Sun, 26 April 2020
The gang discusses two papers that look at modifications of the vertebrate hand. The first looks at how the lobe fin evolved into the vertebrate hand, and the second paper looks at the early limb transformations of early whales as hands became fins. Meanwhile, James’s computer is a time traveler, Amanda is upset that everyone is upset about Bunny Day, and Curt wonders about numbers higher than 10.
Up-Goer Five (Curt Edition):
Our friends talk about how hands got started, and also how hands can become things that let animals move through the water. When this happens, we don't have a lot of remains because lots of the hard parts for these animals that are moving into or out of the water aren't there for us to look at. These two papers talk about new remains that have been found which give us more hard parts to look at so we can better understand how this happens. The first paper looks at new remains of old animals that let us know what the first animals which would have arms and legs and a back and lived on land looked like. This also lets us learn more about how hands first started. Big hard parts that used to be used to go through the water had some of those hard parts change to make fingers. While these first fingers started to form, the rest of the animal looked like it lived in the water.

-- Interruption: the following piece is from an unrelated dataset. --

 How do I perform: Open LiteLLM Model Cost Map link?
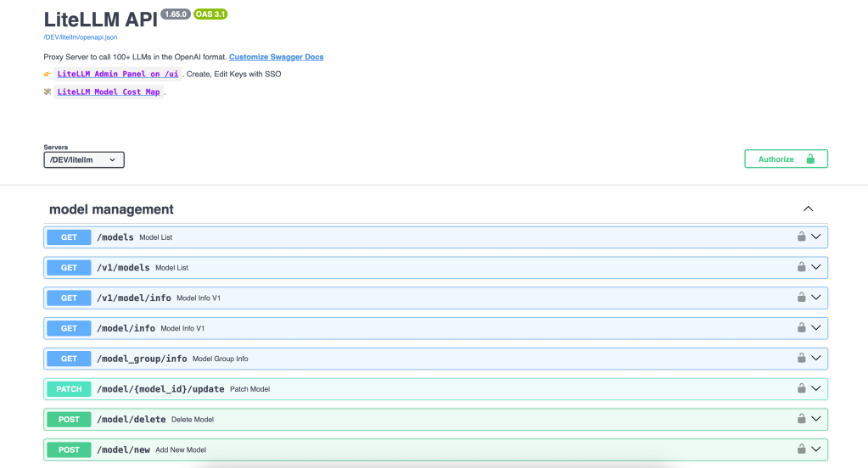[109, 92]
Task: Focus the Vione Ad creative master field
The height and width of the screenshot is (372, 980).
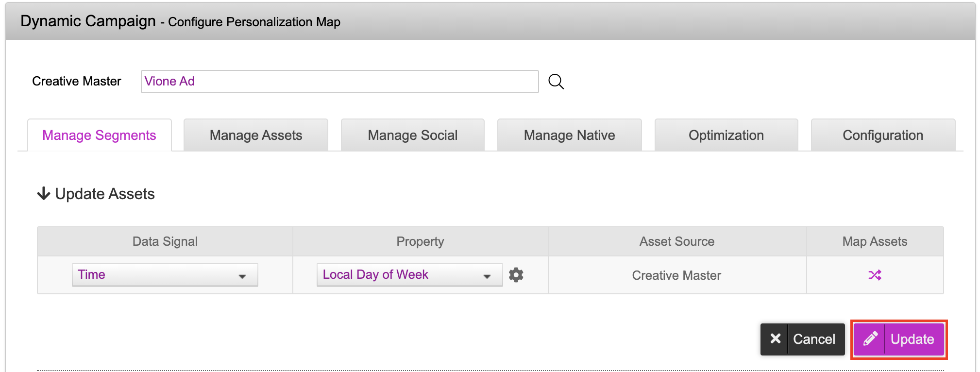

The second paper looks at another type of animal that later on moved off the land and back into the water. When that happened, the hands become more like things that are used to move through the water. This animal is just starting to move into the water, but its great great great great children would be large animals with warm blood who move through the water. This animal that is just starting to move into the water shows changes in the hand that we usually see with things in water, but also has some hard parts that we see on land.
Cloutier, Richard, et al. "Elpistostege and the origin of the vertebrate hand." Nature 579.7800 (2020): 549-554.
Vautrin, Quentin, et al. "From limb to fin: an Eocene protocetid forelimb from Senegal sheds new light on the early locomotor evolution of cetaceans." Palaeontology 63.1 (2020): 51-66.